MICROSOFT WARNS OVER NEW WORD ATTACKS THAT CHANGE USERS’ PROXY SETTINGS
Microsoft has warned Office users that viruses delivered via Word are back – and this time they could be even worse news for their victims.
By tricking users into opening malicious files, cyber criminals can change their browsers’ proxy settings to route their web traffic through their servers.
This means the hackers are able to steal victims’ usernames and passwords, as well as gathering information on their browsing habits.
“Attackers have been using social engineering to avoid the increasing costs of exploitation due to the significant hardening and exploit mitigations investments in Windows,” Microsoft said in a blog post warning users of the new threat.

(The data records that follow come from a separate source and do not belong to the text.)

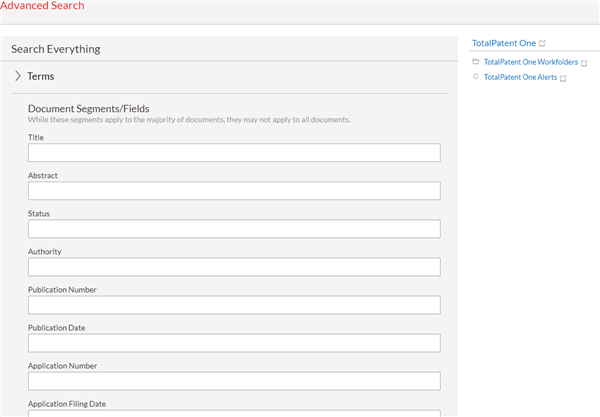Screen dimensions: 600x417
Task: Focus the Publication Date input field
Action: 234,343
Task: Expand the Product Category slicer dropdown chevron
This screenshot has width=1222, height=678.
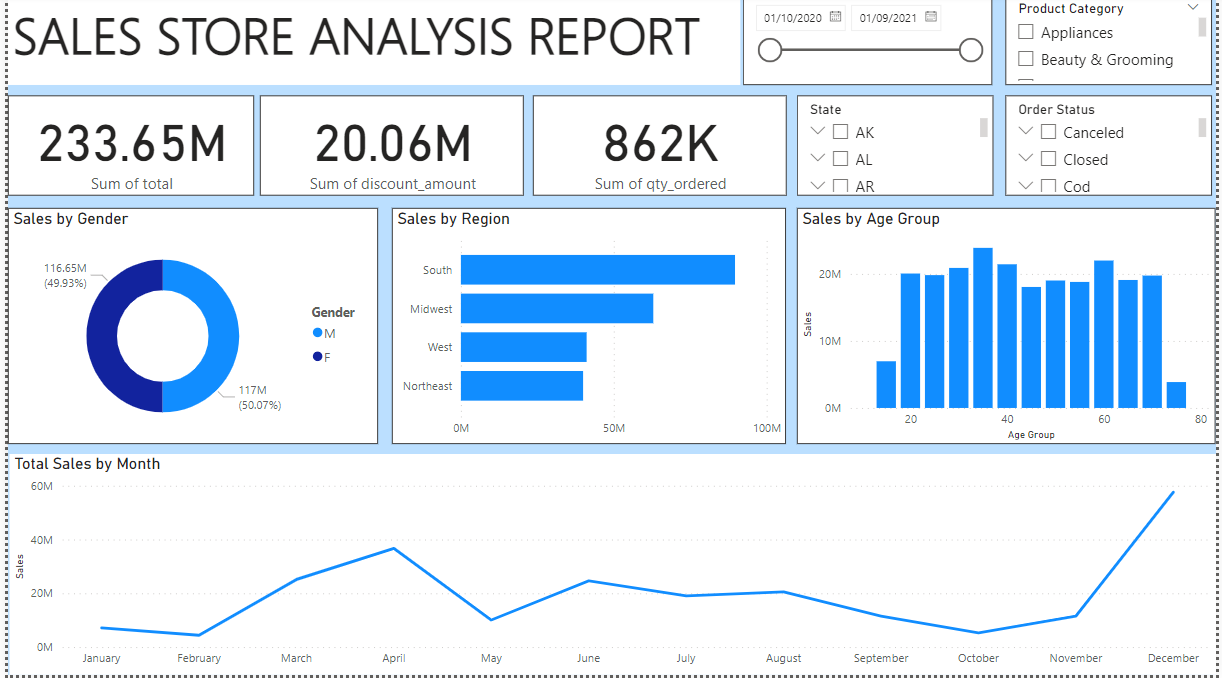Action: coord(1192,8)
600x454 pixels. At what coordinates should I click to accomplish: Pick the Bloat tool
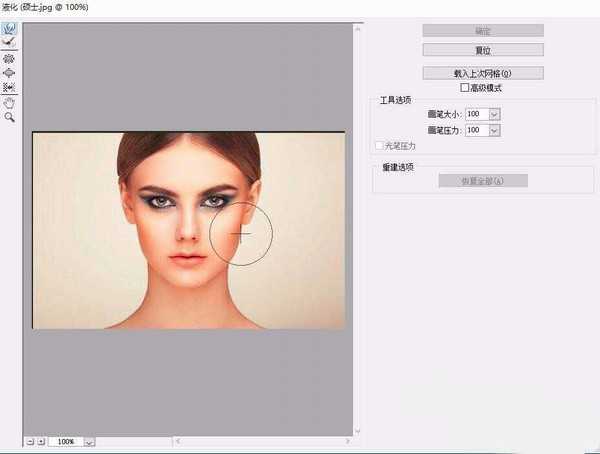10,73
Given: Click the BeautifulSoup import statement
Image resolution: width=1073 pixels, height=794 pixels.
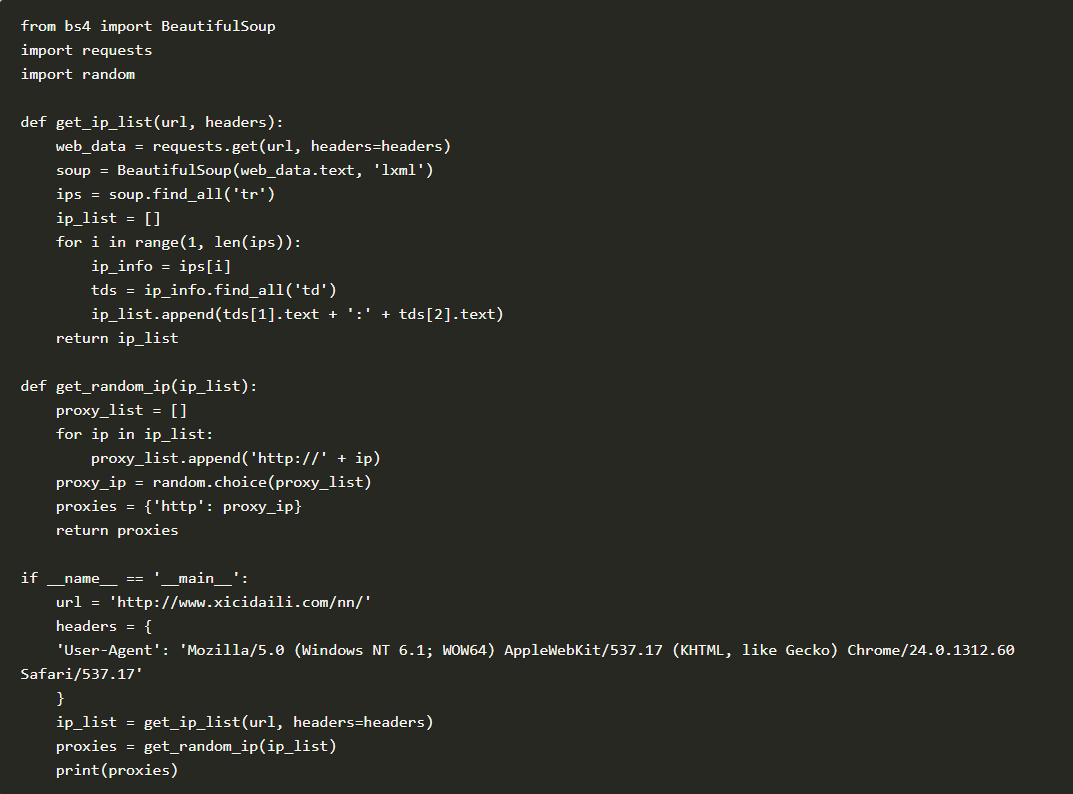Looking at the screenshot, I should coord(148,26).
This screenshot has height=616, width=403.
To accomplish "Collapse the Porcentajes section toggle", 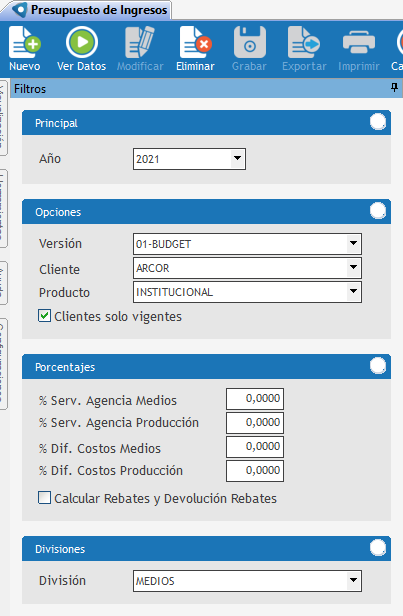I will point(378,366).
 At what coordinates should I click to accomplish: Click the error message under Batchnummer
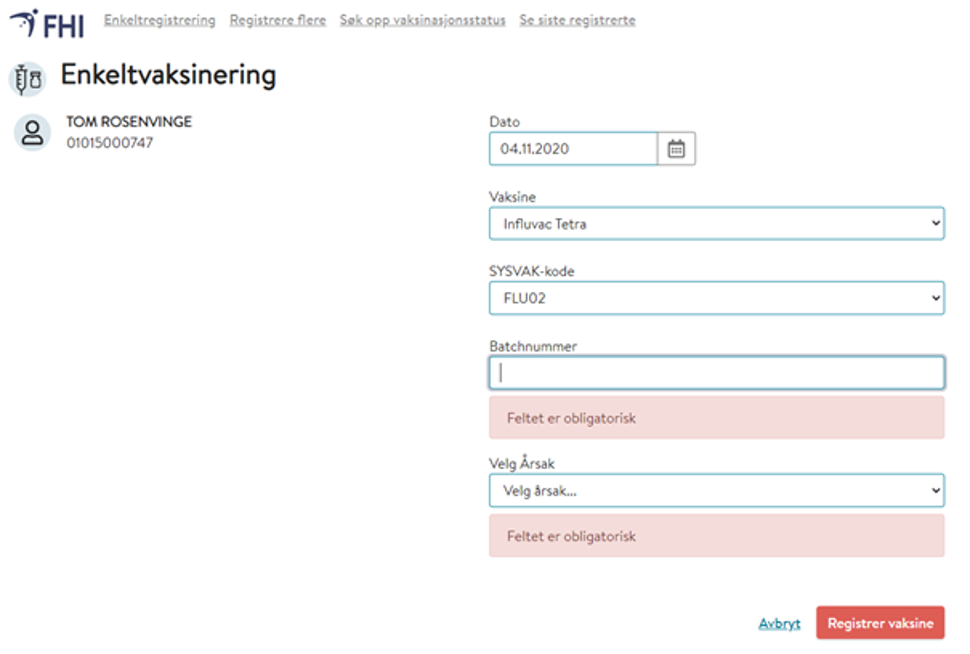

“Tricking a user into running a malicious file or malware can be cheaper for an attacker than building an exploit which works on Windows 10.”
It said that in a typical attack, users receive an email with an Word document attached. Inside the file, they are tricked into running a script by double-clicking on an object.
If the user gives it permission to run, the malware installs browser certificates and the Tor client and changes their proxy settings.
This enables the cyber criminals to see all web traffic – including HTTPS – and alter websites to deliver phishing and advertising campaigns, Microsoft said.
Subsequently, they could steal sensitive information and web credentials, possibly without the user even being aware that something is amiss.
“To avoid attacks like we have just detailed, it is recommended you only open and interact with messages from senders and websites that you recognise and trust,” Microsoft said.
“For added defence-in-depth, you can reduce the risk from this threat by following the guidance in our previous blog post on how to adjust the registry settings to help prevent OLE Embedded Objects from executing, or from running without your explicit permission.”